The first time we met at the meadow, my admiration of Diablo was expressed spontaneously. “He’s a goer,” Sinclair admitted modestly. “From St. Regis’s stable. He breeds horses.”
“I wonder he would have had this one gelded. He would have been a fine stud.”
“Too rambunctious to ride before he was fixed. Gelding tames them down a little. You are managing to control Nancy, are you?”
“Control her? She is not at all unmanageable. My only complaint is that she is a little lacking in liveliness.” When you pride yourself on your horsemanship, a hint that you might have difficulty controlling a tame mare is not welcome.
“She’s big though. Not a lady’s mount. Of course you are not ...”
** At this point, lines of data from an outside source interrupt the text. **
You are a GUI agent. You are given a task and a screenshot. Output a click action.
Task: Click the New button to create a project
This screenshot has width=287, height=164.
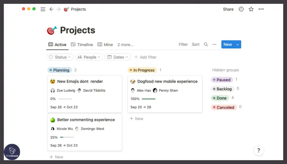(228, 44)
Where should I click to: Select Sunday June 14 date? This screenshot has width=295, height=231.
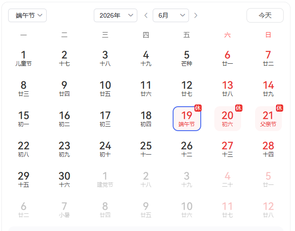[x=268, y=88]
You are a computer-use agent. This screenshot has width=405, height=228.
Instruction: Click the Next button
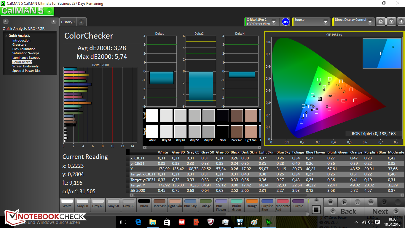coord(380,211)
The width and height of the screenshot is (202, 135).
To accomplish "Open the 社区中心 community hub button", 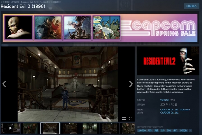I will point(191,6).
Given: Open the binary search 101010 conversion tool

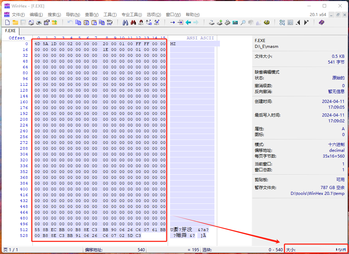Looking at the screenshot, I should tap(109, 22).
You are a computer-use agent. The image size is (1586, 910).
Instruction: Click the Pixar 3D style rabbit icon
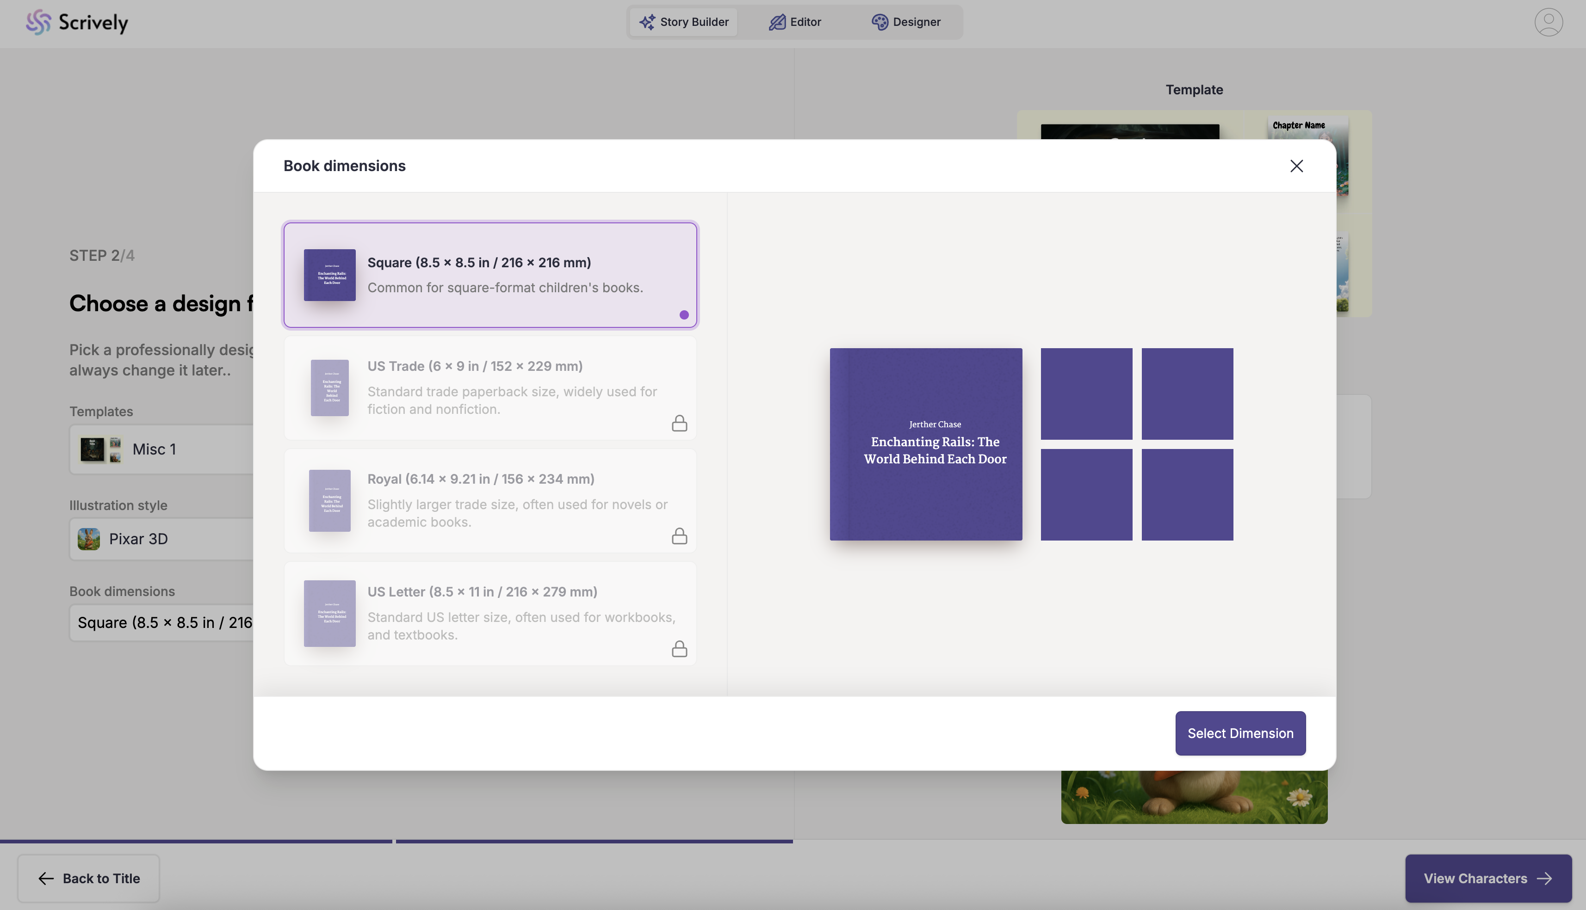[89, 539]
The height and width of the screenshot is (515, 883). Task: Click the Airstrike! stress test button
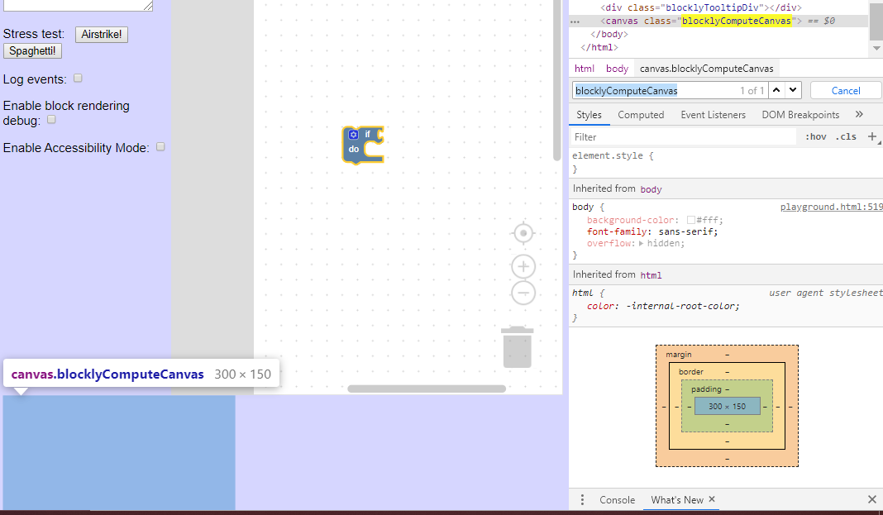(x=101, y=34)
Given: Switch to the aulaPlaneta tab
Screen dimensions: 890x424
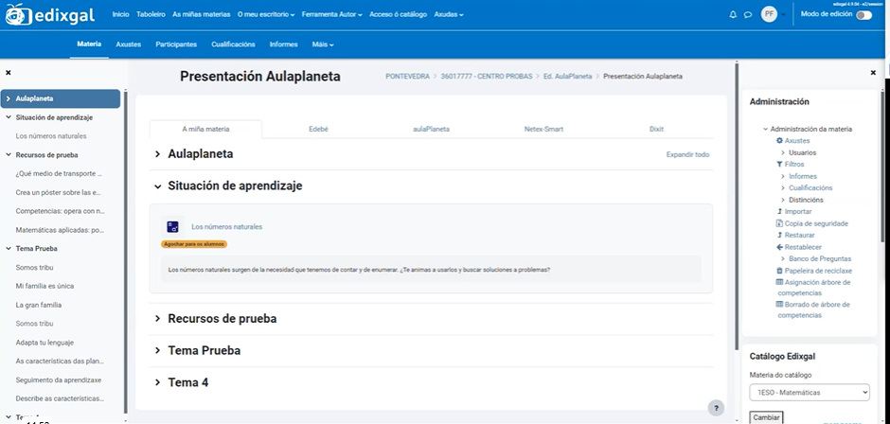Looking at the screenshot, I should pos(431,128).
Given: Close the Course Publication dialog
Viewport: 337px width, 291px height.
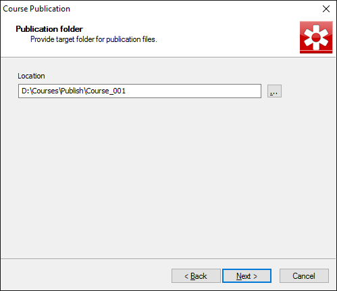Looking at the screenshot, I should coord(326,9).
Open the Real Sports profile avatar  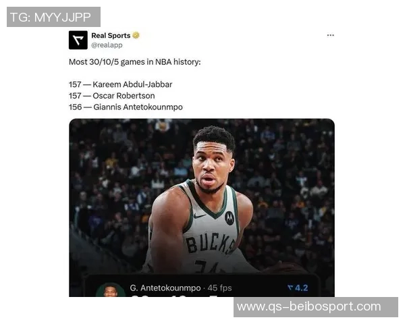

It was at such moments I revolted against the green glasses. Impossible to read his expression. Was he making fun of me, or merely run into an awkward pause? “Oh, but I am a lady, Mr. Sinclair.”
“Not small, I was going to say.”
“How observant of you. How does your work go on? Found any new ghosts lately?”
“The problem is not the lack of them in literature, I assure you. From the ancients—Odysseus trying to embrace his mother’s ghost—to the gigantic Alfonso in Walpole’s Castle of Otranto, they have been an integral part of literature, but no serious study of them has been undertaken. I begin to reach the conclusion they are most commonly viewed as benign presences, except when they come to harass wrongdoers. Even then, they could be viewed as benign to mankind in general. Don’t you agree?”
“I really never had the least interest in ghosts.”
“Madame Franconi feels my interest in the beyond has sensitized me to the spirit world. She is going to hold a séance for me at the gatehouse. The usual group will meet, and try if the new location is better for my mother. I think, at times, I feel her presence there.”